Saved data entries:
***
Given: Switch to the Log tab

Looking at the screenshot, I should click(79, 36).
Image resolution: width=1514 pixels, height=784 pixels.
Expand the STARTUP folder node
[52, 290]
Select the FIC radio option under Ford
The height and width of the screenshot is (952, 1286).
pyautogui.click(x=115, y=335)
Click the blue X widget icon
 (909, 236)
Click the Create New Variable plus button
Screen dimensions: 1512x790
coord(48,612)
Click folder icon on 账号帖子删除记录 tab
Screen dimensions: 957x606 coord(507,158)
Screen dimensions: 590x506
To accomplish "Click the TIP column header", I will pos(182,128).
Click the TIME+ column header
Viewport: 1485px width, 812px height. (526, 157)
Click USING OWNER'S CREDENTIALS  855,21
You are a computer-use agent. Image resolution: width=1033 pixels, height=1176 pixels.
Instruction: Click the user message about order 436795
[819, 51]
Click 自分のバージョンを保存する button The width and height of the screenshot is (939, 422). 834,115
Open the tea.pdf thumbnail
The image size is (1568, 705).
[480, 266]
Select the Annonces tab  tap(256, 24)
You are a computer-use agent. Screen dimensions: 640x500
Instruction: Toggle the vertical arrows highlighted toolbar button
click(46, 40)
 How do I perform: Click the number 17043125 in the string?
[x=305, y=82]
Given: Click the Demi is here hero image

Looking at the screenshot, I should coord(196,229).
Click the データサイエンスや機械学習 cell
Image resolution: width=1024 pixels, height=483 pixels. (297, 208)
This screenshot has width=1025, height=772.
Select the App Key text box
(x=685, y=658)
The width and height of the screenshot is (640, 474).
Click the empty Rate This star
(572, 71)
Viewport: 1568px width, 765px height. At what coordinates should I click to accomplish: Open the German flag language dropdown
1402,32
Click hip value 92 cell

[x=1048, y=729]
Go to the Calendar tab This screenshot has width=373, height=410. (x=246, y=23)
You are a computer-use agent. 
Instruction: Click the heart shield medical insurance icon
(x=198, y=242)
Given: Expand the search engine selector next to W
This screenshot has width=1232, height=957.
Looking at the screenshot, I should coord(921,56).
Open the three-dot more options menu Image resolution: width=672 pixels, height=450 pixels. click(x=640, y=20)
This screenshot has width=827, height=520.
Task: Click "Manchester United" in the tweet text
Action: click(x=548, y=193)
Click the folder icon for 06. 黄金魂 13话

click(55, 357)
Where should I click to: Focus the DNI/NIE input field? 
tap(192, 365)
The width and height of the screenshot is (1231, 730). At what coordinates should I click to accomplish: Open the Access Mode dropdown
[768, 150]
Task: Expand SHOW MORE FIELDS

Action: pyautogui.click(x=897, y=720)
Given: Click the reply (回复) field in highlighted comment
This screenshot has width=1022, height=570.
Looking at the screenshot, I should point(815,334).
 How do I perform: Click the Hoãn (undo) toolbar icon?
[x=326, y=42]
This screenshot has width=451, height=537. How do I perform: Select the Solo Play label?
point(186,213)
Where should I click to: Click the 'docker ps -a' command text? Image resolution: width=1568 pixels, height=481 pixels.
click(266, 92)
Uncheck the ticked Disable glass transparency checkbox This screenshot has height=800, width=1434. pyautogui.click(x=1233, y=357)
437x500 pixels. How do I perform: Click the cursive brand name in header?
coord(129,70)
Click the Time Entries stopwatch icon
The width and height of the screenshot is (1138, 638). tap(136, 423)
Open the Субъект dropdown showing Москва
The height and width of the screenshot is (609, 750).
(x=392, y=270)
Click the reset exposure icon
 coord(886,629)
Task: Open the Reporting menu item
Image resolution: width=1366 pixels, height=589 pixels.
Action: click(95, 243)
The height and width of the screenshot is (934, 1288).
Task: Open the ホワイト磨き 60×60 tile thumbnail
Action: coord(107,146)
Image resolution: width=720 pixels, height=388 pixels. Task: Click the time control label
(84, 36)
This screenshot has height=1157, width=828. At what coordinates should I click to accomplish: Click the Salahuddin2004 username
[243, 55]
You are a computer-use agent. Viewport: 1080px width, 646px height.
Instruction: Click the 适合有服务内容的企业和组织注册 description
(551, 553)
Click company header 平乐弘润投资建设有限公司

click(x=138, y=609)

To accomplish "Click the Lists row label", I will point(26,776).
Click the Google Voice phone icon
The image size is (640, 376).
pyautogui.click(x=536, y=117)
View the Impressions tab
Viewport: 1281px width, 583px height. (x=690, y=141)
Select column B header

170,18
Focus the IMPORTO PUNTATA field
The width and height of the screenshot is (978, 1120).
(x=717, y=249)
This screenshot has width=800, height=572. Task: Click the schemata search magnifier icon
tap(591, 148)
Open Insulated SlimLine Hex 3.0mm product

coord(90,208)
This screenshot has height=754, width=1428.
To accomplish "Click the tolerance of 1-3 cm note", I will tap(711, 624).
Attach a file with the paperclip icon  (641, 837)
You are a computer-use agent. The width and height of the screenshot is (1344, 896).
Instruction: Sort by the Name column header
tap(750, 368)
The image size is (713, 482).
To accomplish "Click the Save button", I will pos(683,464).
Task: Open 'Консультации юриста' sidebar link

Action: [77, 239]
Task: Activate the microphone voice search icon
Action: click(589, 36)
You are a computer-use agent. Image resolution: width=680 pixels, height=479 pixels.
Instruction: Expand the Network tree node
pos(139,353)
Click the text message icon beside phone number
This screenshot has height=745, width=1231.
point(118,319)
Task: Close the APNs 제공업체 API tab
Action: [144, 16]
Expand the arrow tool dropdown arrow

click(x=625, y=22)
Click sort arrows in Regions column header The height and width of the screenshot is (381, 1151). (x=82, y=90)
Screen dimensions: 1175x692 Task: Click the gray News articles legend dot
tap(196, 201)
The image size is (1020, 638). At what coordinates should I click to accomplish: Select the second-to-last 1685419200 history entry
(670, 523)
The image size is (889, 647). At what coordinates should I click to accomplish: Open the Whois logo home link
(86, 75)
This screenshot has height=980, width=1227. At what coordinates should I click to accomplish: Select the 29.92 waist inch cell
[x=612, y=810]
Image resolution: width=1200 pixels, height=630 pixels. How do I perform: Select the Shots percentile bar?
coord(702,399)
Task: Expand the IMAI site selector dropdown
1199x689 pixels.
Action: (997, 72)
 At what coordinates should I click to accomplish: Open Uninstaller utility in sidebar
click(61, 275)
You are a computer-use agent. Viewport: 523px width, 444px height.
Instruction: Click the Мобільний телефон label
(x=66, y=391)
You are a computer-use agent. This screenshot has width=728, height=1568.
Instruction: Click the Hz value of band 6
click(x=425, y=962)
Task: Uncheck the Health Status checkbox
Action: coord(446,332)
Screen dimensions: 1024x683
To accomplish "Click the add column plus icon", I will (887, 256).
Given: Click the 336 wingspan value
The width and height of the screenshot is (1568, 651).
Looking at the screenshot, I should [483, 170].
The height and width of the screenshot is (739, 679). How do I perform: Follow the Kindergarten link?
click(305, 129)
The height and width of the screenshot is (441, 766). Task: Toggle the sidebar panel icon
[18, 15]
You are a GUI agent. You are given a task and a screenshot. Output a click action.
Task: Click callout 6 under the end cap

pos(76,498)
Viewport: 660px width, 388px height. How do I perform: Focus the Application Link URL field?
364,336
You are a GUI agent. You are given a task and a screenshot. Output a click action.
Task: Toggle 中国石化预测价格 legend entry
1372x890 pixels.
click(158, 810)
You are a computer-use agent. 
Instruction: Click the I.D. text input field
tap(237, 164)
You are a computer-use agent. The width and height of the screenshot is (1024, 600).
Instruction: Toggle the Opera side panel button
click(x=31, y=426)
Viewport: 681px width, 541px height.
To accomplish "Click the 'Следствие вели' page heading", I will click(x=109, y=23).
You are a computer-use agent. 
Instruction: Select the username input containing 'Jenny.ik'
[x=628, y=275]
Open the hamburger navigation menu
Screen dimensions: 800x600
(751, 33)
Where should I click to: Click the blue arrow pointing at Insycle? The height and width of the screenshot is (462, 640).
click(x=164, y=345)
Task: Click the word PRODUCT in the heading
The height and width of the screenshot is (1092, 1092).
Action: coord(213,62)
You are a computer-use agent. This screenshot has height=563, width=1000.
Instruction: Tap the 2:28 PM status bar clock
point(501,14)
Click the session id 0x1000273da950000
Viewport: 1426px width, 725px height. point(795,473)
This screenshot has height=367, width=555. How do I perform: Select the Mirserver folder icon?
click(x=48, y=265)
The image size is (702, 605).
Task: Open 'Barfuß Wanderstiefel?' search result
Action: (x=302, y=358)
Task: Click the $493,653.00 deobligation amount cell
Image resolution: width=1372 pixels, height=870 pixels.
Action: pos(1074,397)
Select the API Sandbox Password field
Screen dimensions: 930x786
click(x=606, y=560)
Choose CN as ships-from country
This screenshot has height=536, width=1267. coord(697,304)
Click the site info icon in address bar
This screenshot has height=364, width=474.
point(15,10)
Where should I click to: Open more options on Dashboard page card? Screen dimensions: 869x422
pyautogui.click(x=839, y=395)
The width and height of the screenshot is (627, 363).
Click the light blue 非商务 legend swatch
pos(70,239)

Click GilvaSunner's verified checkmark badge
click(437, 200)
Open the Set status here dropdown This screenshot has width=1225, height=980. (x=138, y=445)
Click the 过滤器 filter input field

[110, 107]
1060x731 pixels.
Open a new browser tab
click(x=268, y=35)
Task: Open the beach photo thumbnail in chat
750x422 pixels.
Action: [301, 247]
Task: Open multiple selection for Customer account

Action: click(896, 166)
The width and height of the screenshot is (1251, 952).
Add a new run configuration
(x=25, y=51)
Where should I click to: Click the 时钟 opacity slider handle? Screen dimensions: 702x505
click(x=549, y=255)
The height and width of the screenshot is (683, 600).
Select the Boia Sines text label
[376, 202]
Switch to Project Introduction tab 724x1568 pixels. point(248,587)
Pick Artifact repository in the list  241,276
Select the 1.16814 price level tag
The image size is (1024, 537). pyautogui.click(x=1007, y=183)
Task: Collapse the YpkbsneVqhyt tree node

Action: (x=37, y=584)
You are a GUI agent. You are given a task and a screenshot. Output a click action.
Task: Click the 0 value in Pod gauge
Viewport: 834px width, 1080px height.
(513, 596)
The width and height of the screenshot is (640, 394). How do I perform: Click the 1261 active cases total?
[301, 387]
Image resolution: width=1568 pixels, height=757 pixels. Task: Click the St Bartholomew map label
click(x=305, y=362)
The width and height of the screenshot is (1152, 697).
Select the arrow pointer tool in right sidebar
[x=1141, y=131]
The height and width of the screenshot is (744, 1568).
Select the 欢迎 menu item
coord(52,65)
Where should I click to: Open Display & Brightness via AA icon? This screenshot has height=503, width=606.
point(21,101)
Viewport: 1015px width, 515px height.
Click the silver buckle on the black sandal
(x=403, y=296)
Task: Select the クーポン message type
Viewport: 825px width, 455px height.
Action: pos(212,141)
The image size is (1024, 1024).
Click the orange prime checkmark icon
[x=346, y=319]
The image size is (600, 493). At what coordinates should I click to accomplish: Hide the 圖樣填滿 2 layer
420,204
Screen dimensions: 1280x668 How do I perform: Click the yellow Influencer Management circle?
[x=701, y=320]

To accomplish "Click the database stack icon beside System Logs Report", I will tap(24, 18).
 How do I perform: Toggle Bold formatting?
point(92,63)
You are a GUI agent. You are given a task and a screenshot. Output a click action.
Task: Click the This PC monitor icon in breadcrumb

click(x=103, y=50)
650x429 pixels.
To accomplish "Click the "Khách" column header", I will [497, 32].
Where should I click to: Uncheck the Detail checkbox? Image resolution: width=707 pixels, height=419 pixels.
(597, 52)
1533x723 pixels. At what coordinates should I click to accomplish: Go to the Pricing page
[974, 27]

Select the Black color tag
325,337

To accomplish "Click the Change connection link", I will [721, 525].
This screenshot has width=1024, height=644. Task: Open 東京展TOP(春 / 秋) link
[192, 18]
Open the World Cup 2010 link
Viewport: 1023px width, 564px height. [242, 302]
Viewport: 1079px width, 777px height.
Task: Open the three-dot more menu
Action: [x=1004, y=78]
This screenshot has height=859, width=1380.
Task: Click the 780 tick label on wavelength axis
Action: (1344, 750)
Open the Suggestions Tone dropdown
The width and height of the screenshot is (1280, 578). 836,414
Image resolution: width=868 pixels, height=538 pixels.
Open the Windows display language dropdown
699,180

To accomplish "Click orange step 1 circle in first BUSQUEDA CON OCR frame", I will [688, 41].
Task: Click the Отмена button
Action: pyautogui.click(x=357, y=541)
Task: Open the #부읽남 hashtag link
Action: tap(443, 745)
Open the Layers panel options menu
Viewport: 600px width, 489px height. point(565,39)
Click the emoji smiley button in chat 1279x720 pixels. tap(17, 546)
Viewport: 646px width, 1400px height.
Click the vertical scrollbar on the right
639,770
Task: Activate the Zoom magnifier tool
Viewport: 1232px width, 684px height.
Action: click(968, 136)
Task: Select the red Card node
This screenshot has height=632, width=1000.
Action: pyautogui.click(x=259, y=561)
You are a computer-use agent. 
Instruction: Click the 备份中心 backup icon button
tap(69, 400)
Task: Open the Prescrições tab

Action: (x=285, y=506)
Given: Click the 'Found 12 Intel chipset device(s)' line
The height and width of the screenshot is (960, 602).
***
§ **Exercise description**:
Only a word-for-word repetition of the lines from the one containing "Click the emoji" to the final line of the data above counts as the answer.

§ **Reply to the exercise**:
Click the emoji smiley button in chat 1279x720 pixels. tap(17, 546)
Viewport: 646px width, 1400px height.
Click the vertical scrollbar on the right
639,770
Task: Activate the Zoom magnifier tool
Viewport: 1232px width, 684px height.
Action: click(968, 136)
Task: Select the red Card node
This screenshot has height=632, width=1000.
Action: pyautogui.click(x=259, y=561)
You are a computer-use agent. 
Instruction: Click the 备份中心 backup icon button
tap(69, 400)
Task: Open the Prescrições tab

Action: (x=285, y=506)
Given: Click the 'Found 12 Intel chipset device(s)' line
The height and width of the screenshot is (960, 602).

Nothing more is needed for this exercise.